The tribulation, or the rapture are not topics which Catholics hear much about. Often one of Candy's posts on this topic will have Catholics scratching their heads, because they have no idea what she is talking about. Do Catholics believe this, or not?
We have done several posts on the end times here at VTC, mostly centering around the identity of the Whore of Babylon, for obvious reasons. Elena has these on the sidebar, or you can choose the "Whore of Babylon" tag at the bottom of this post.
This post gives several resources for how the early Christians interpreted Revelation.
Joy at Coffee With Candy has a series on the end times, as well.
As far as I have been able to tell, the Catholic Church is amillenial, meaning we do not believe that all of these things which Candy says are going to happen, will happen. There will be a time of tribulation, and then Jesus will return.
From Catholic Answers:
The amillennial view interprets Revelation 20 symbolically and sees the millennium not as an earthly golden age in which the world will be totally Christianized, but as the present period of Christ’s rule in heaven and on the earth through his Church. This was the view of the Protestant Reformers and is still the most common view among traditional Protestants, though not among most of the newer Evangelical and Fundamentalist groups.
Amillennialists also believe in the coexistence of good and evil on earth until the end. The tension that exists on earth between the righteous and the wicked will be resolved only by Christ’s return at the end of time. The golden age of the millennium is instead the heavenly reign of Christ with the saints, in which the Church on earth participates to some degree, though not in the glorious way it will at the Second Coming.
Amillennialists point out that the thrones of the saints who reign with Christ during the millennium appear to be set in heaven (Rev. 20:4; cf. 4:4, 11:16) and that the text nowhere states that Christ is on earth during this reign with the saints.
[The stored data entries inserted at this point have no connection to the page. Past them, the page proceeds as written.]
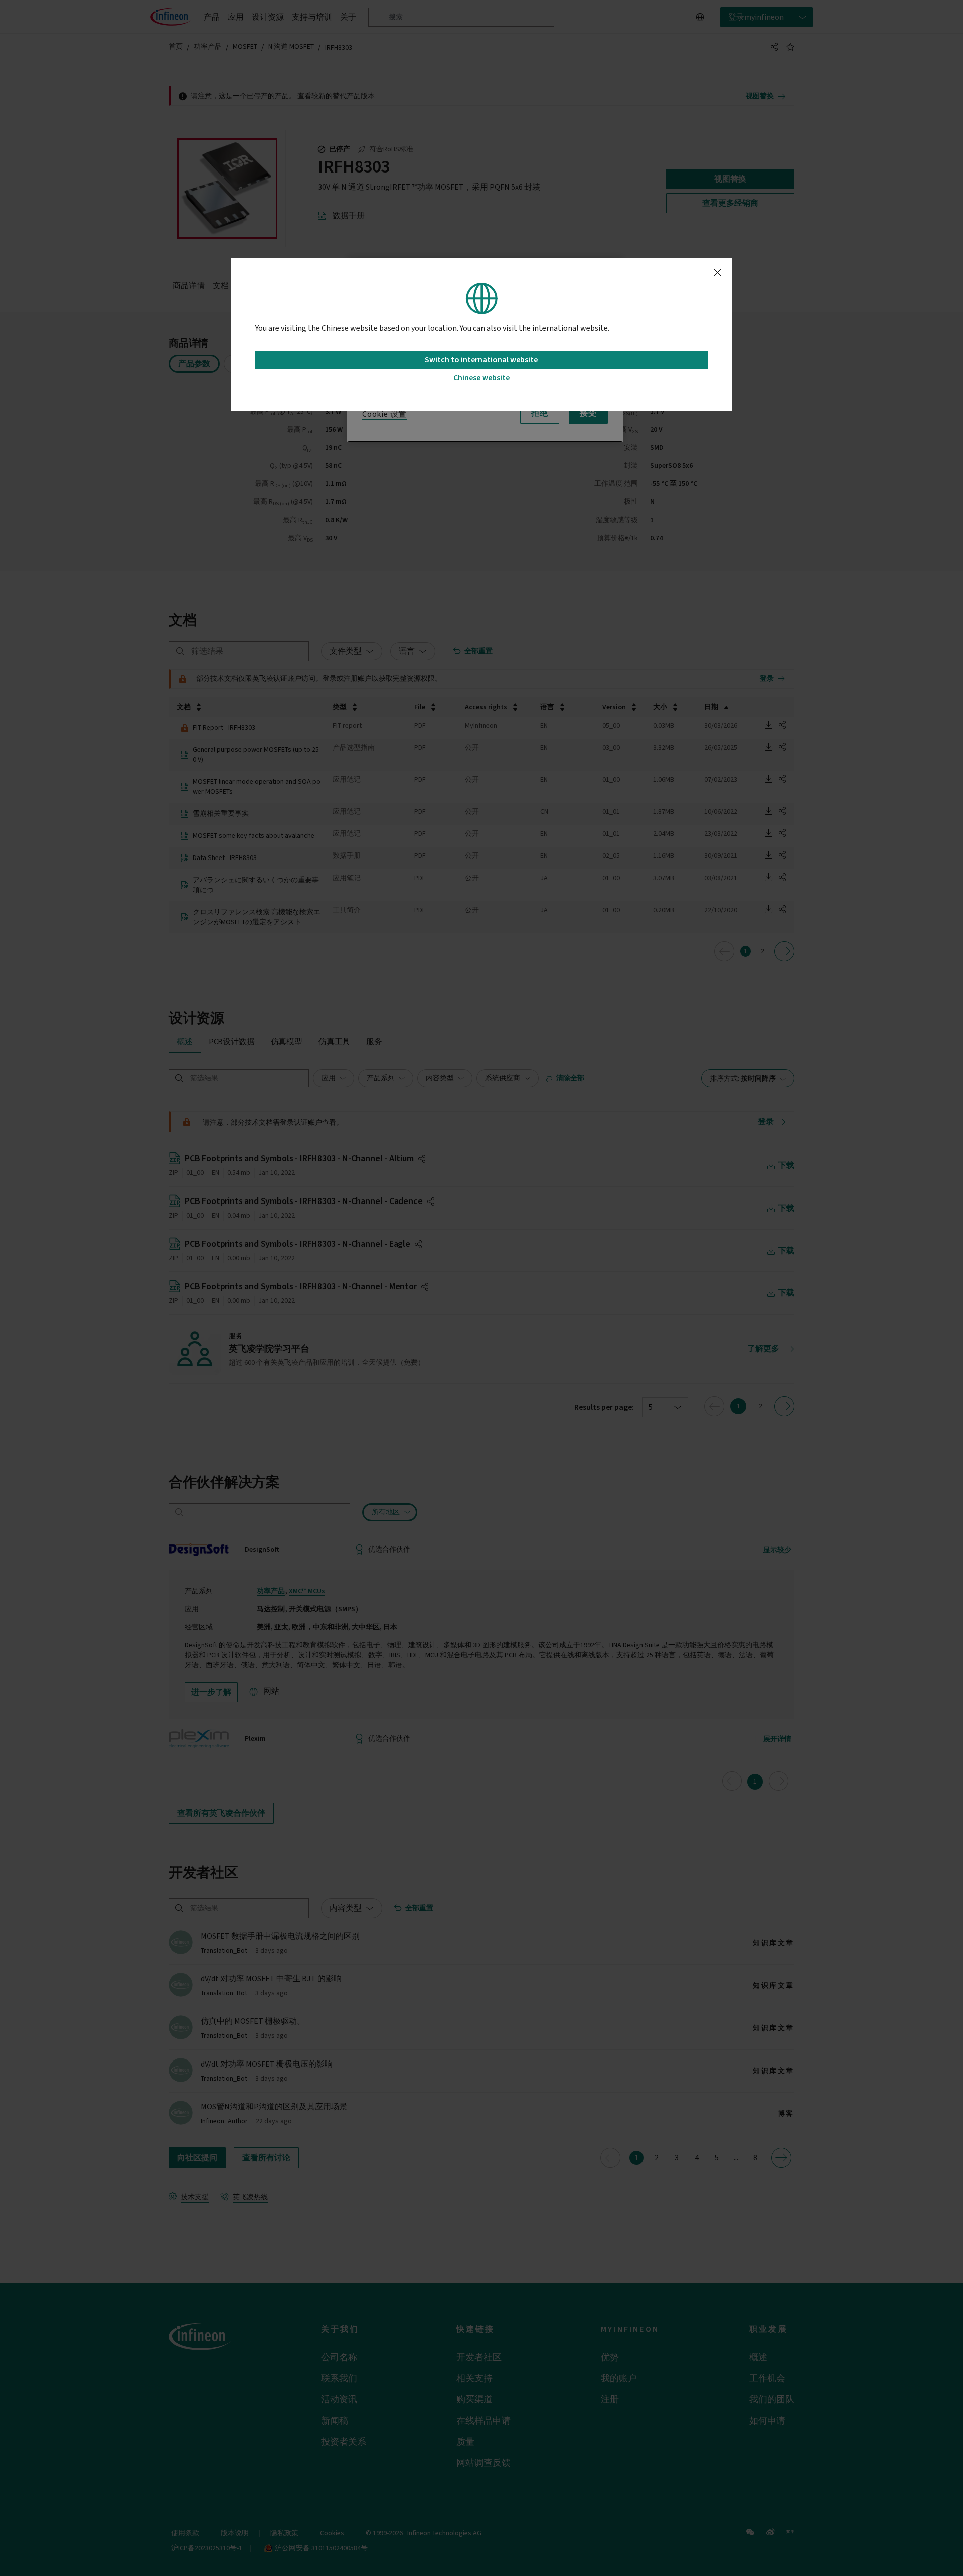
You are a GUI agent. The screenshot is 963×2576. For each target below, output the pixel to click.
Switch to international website (481, 359)
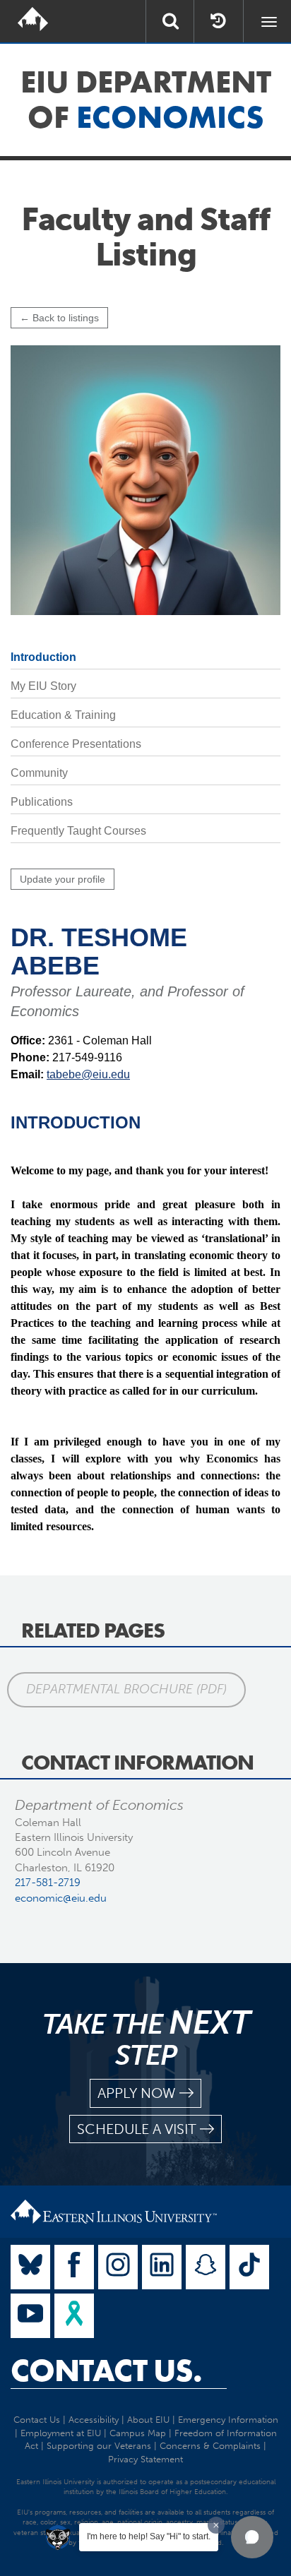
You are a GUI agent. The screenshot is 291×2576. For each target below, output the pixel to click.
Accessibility (94, 2419)
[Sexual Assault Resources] (74, 2316)
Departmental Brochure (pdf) (126, 1689)
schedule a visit (136, 2129)
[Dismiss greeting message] (216, 2525)
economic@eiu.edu (61, 1898)
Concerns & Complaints (210, 2445)
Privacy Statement (145, 2459)
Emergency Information (228, 2419)
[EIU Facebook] (74, 2267)
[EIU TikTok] (249, 2267)
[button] (252, 2537)
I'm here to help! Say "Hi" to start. (148, 2536)
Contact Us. (106, 2370)
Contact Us (36, 2419)
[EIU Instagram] (118, 2267)
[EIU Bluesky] (30, 2267)
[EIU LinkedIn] (162, 2267)
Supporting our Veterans (99, 2445)
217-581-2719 (48, 1882)
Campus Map (137, 2433)
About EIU (148, 2419)
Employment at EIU (60, 2433)
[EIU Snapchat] (205, 2267)
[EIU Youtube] (30, 2316)
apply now (136, 2093)
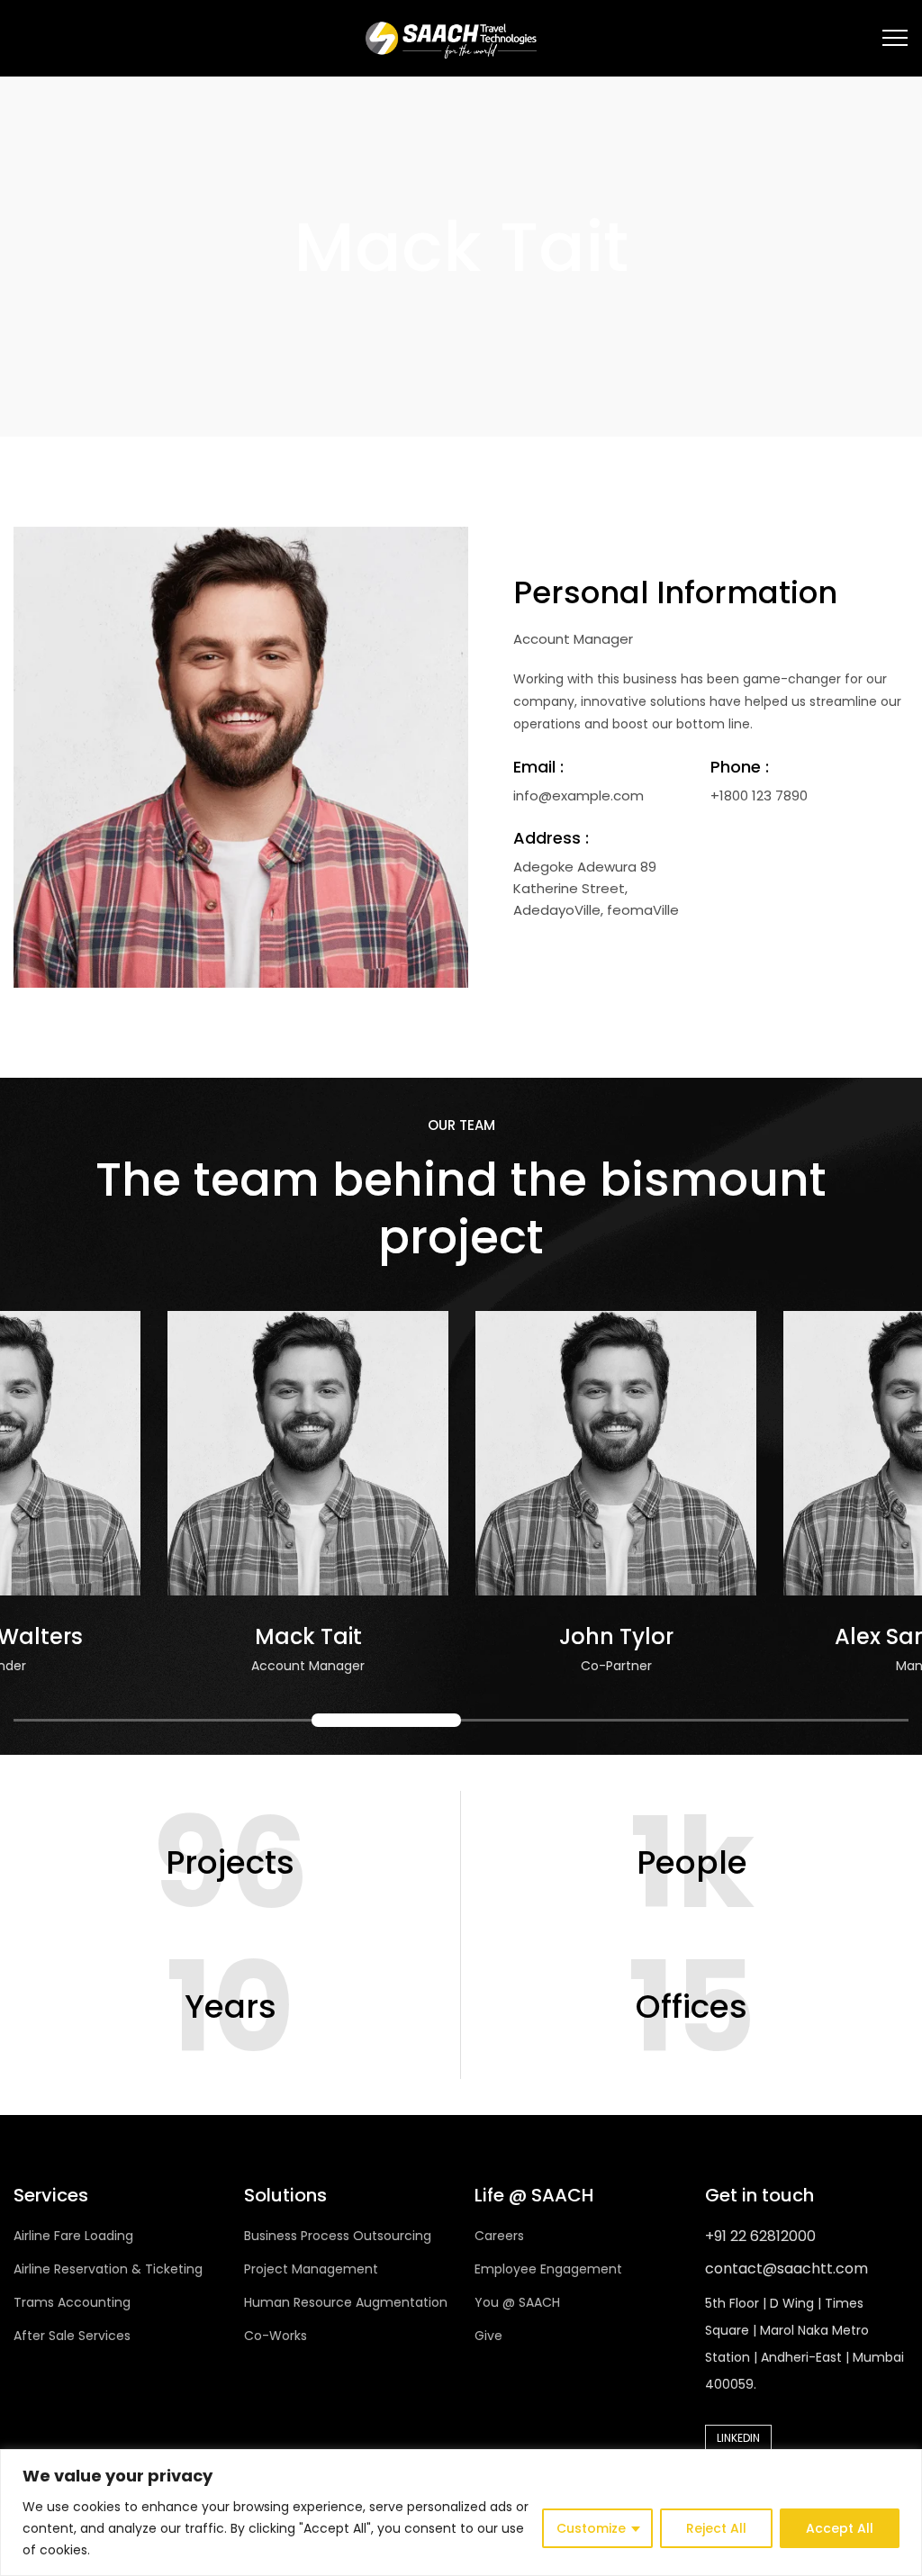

They explain that, although the world will never be fully Christianized until the Second Coming, the millennium does have effects on earth in that Satan is bound in such a way that he cannot deceive the nations by hindering the preaching of the gospel (Rev. 20:3). They point out that Jesus spoke of the necessity of "binding the strong man" (Satan) in order to plunder his house by rescuing people from his grip (Matt. 12:29). When the disciples returned from a tour of preaching the gospel, rejoicing at how demons were subject to them, Jesus declared, "I saw Satan fall like lightning" (Luke 10:18). Thus for the gospel to move forward at all in the world, it is necessary for Satan to be bound in one sense, even if he may still be active in attacking individuals (1 Pet. 5:8).
This section of the Catechism deals with "From thence He shall come again to judge the living and the dead":
680 Christ the Lord already reigns through the Church, but all the things of this world are not yet subjected to him. The triumph of Christ's kingdom will not come about without one last assault by the powers of evil.
681 On Judgment Day at the end of the world, Christ will come in glory to achieve the definitive triumph of good over evil which, like the wheat and the tares, have grown up together in the course of history.
682 When he comes at the end of time to judge the living and the dead, the glorious Christ will reveal the secret disposition of hearts and will render to each man according to his works, and according to his acceptance or refusal of grace.